= Emilio J. M. de Carvalho =

Emilio J. M. de Carvalho is a retired Angolan Bishop of the United Methodist Church, elected to that office in 1972.

Emilio was born August 3, 1933, in Quiongua, Malanje, Angola. Carvalho earned his B.D in December 1958 at the Faculdade de Teologia da Igreja Methodista in São Paulo, Brazil. At the same time, he served as the assistant pastor for two local churches. Carvalho later earned a M.A. degree from Garrett-Evangelical Theological Seminary and Northwestern University (June 1960). Carvalho was ordained a deacon in The Methodist Church on June 3, 1960, by Bishop H.C. Northcott at the Wisconsin Annual Conference. He was the first indigenous Angolan to achieve that level of theological education. The Rev. de Carvalho returned to Angola and was appointed pastor of the Central Methodist Church in Luanda.

The Angolan War of Independence against colonial rule by Portugal began in early 1961. Carvalho was imprisoned by the colonial secret police from April 1961 to August 1963. In 1965, he became a professor and the principal of the Emmanuel Theological Seminary in Dondi, Angola. He was ordained an elder in The Methodist Church 2 January 1966 by Bishop H.P. Andreassen at the Angola Annual Conference.

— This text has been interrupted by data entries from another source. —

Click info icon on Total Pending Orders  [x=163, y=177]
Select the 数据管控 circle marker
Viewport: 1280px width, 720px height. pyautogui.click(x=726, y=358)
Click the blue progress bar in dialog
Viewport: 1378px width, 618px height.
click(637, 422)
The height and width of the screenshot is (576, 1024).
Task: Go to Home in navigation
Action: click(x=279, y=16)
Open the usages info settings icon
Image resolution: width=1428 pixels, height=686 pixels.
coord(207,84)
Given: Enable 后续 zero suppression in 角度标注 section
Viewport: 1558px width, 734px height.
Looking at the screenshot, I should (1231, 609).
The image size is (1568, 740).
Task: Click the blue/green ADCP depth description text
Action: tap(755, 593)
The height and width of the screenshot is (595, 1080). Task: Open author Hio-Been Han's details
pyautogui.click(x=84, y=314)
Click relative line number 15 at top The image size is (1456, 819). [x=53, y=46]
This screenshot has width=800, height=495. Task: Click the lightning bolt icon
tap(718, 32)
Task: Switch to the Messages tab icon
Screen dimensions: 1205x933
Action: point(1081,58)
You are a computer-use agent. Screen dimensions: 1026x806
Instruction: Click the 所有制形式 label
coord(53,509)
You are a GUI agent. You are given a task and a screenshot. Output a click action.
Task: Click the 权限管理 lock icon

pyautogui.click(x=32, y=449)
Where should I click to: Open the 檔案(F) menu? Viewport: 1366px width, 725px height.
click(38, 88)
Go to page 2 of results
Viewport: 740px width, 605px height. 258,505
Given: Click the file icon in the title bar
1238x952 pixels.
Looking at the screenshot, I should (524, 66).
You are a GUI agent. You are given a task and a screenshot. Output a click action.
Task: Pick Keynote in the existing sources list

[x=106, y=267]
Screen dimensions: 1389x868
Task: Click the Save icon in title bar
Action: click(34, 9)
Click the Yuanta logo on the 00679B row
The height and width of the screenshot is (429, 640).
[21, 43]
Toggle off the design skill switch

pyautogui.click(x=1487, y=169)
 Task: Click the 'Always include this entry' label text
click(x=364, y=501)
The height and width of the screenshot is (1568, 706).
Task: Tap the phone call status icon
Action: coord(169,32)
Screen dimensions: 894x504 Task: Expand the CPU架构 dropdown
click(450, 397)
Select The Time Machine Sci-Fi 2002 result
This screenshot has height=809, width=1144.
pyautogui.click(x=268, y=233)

Rev. Emilio J. M. de Carvalho was elected to the episcopacy of the United Methodist Church at the Africa Central Conference session held in Limbe, Malawi, August 1972. He was consecrated a bishop by Bishop Escrivao A. Zunguze on October 21, 1972, in Luanda. Bishop de Carvalho was assigned the Angola episcopal area. In 1974 a new government in Portugal decided to withdraw from all its African colonies, leading to independence for Angola in 1975 but also to a civil war that continued until 2002.

In 1984, speaking to the General Board of Higher Education and Ministry of the United Methodist Church, Carvalho proposed the creation of a Methodist university in Africa for students from all of Africa. The 1988 General Conference approved creating Africa University, and classes began in 1992.
Carvalho formally retired on September 1, 2000.